The first time Rotgut and Daredevil cross paths, it culminates in Rotgut’s first attack, when he stabs and nearly kills a prostitute named Marsha. Daredevil tries to chase after him, but he’s stopped by a group of men who either worked with or slept with or were maybe just friends with Marsha (it’s not totally clear how they know her, but they know her). The group believes Daredevil to be Marsha’s attacker, and even after he explains that it was Rotgut, they continue to fight him, saying that they don’t need his help, that they don’t want the destruction and danger that follow Daredevil and other superheroes wherever they go. It’s a fair point, made fairer by Daredevil’s response, which is to beat all of the men unconscious. Yes, it was self-defense, but if he could defeat them all in combat, he probably could’ve also just fled the scene. Maybe called the cops and reported Marsha’s assault. Or an ambulance, for that matter. My point is, his attackers accuse him of making the streets more dangerous, and he proceeds to immediately prove them right by piling on more needless violence where his mere presence had already created it. Had he not been there to begin with, those same men could potentially have taken Rotgut down on their own, and maybe the deaths that came later would’ve been avoided. Daredevil even momentarily realizes his mistake after the fact, questioning how hurting people can be helping them. But he’s fast to brush that aside as “dangerous thinking” and return to the task of chasing down his new bad guy, jumping right back into the superhero game rather than taking more than a minute to examine whether or not that’s the right thing to do, big picture.

There’s also the part where a young Daredevil fan knowingly allows a man to kill himself. In his first scene, Daredevil impresses and wins over a group of Hell’s Kitchen youths called the Fatboys, which later leads to the kids following him to Rotgut’s home, hoping they’ll be able to help Daredevil with his heroing. And they actually do play an important role, warning all of the tenants of the apartment building where Rotgut lives that he’s poisoned the water. All of the tenants except for one, a man who yells at and insults the Fatboy sent to his door before the child even has a chance to say his peace. The man happens to have a glass of the contaminated water in his hand, so the kid lets him drink it, and he subsequently dies. The closing panel of the whole arc is the kid, looking at the man’s corpse under a sheet outside the building, and soaking up the reality and severity of being responsible, if only in part, for taking someone’s life. Is Daredevil wholly to blame for this dark turn of events? Probably not, because he did tell the Fatboys they absolutely should not help him, but he isn’t faultless, either. By choosing to interact with those children, he opened the window for them to be touched by his world, which is dangerous by definition, so it’s a little irresponsible of him to do.

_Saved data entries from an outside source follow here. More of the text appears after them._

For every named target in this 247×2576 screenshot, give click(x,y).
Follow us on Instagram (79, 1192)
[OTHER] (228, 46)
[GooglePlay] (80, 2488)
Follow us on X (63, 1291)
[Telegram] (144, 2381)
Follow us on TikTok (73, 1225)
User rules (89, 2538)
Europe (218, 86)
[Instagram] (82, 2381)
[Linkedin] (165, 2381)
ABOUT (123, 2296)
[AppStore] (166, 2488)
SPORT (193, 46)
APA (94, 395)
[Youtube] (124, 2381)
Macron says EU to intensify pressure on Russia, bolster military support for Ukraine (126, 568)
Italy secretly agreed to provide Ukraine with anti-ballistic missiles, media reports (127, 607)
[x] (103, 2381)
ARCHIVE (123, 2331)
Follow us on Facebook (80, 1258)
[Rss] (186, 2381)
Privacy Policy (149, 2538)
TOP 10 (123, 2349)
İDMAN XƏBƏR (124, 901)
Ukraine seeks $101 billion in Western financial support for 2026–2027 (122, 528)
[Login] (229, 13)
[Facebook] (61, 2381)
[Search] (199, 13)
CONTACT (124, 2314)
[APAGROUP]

Daredevil, in his pursuit of doing good, does some bad as well. He definitely does more good and less bad than Rotgut on the whole, so they’re not identical, but the gap between them isn’t as wide as Daredevil wants to believe. Rotgut’s comparison may be overly simplistic, but another way of saying that is it cuts to the heart of the matter, shining a light on the thing that bonds the two characters together. It’s the reason they fight one another at all, really, each of them in the name of his respective cause. Daredevil tries to distinguish between them as fighting against something vs. fighting for something, but I’m not convinced. They’re both fighting against something, it’s just that the threat Daredevil’s battling is completely real, while Rotgut’s is largely imagined.

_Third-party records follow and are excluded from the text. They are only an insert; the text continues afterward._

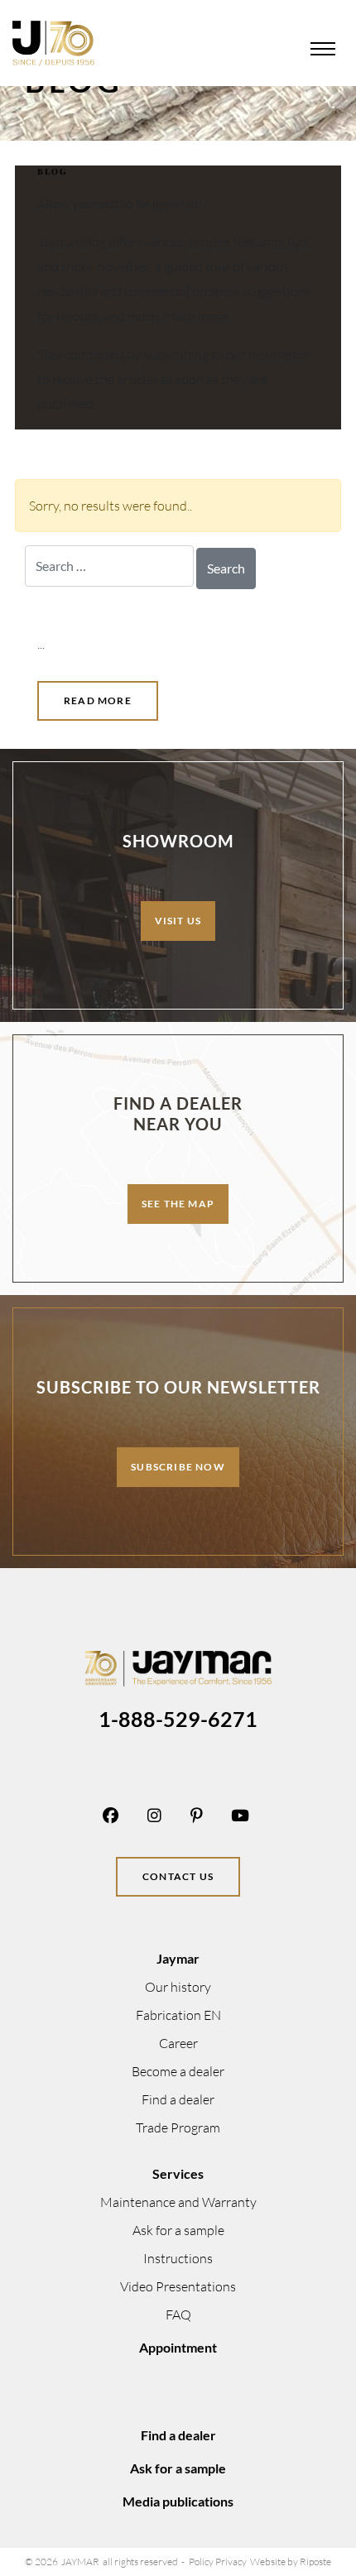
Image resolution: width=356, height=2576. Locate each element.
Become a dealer (178, 2071)
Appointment (178, 2347)
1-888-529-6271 (178, 1718)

Not entirely imagined, though. Rotgut is way off about most of the specifics, but he’s not wrong in saying that the world is dangerous, that there is filth, sickness, and death all around us. It’s there if you want to look for it, easily found and abundant. At the same time, Daredevil is enchanted with the immense beauty of life, the music and motion of it. He experiences things on such a heightened level, he is more able to appreciate the tiny bits and pieces that make up existence, to enlarge them in his mind’s eye and enjoy all the details individually. And he’s not wrong, either. There is a great deal of wonder out there, in the extraordinary and the everyday, just as available as the dark stuff, and often found in the exact same places. Each character is wired to focus narrowly on certain aspects of reality, and in this case, it gives them contradictory viewpoints, but that doesn’t mean one of them is totally right and the other wrong. They’re just keyed into different truths.

As much as I like blurring the hero-villain line and celebrating opposing realities, there were some pretty big problems in how this narrative was delivered. Had their underlying concepts not been so right up my alley, I might well have hated these issues. Ann Nocenti doesn’t bring a tremendous amount of subtlety to the writing, which is beneficial when it comes to Rotgut’s semi-disjointed thought patterns, but more annoying whenever he and Daredevil interact and the lessons of the story are merely spoken aloud. Overly expository dialogue aside, the worst problem with the scripts is that a lot of scenes just don’t go anywhere. The very first one, for example, is an effectively captivating and disturbing phone conversation between Rotgut and an unnamed woman. She’s pregnant but still smoking cigarettes, which Rotgut somehow knows about her, and he lectures her about the dangers to her health and her baby’s (among other things), in his own not-so-easy-to-follow way. That woman never appears again, nor are we offered any explanation as to how Rotgut knows the details of her life even though she doesn’t know who he is at all. My best guess is that she lives in the same building he does…? That’s just the first of several instances where something happens for no reason or is introduced without being resolved, and there really shouldn’t be room for so much of that in a two-issue story.

My biggest complaint about these issues is also my biggest compliment: I wanted to see many, many more panels of Rotgut’s perception of the world. Louis Willaims’ art was pretty strong throughout the story, but the few times when we got to look through Rotgut’s eyes and see his warped take on things were truly gorgeous in an unnerving way. Willaims can draw deformity and monstrosity so that it’s attractive, even enticing. Still creepy and grotesque, but invitingly so. There wasn’t nearly as much Rotgut-vision as there likely could and should have been, but the little there was went a long way in establishing him as a character and making him work.

It’s no surprise that Rotgut didn’t become a popular fixture in the Daredevil rogues gallery; as far as I can tell by looking online, Daredevil #239-240 were the only two comics in which he ever appeared. There’s not a great deal of depth or mystery to him, because for the reader, all of his thoughts are right there on the page. His motives and goals are simple, and his methods as well, so I’m not sure how much more could even be done with him. Even this story might’ve fit into a single issue had it been more efficiently told. All the same, Rotgut worked for me, in his own right and in relation to Daredevil, and the story constructed around them was built on solid foundational ideas.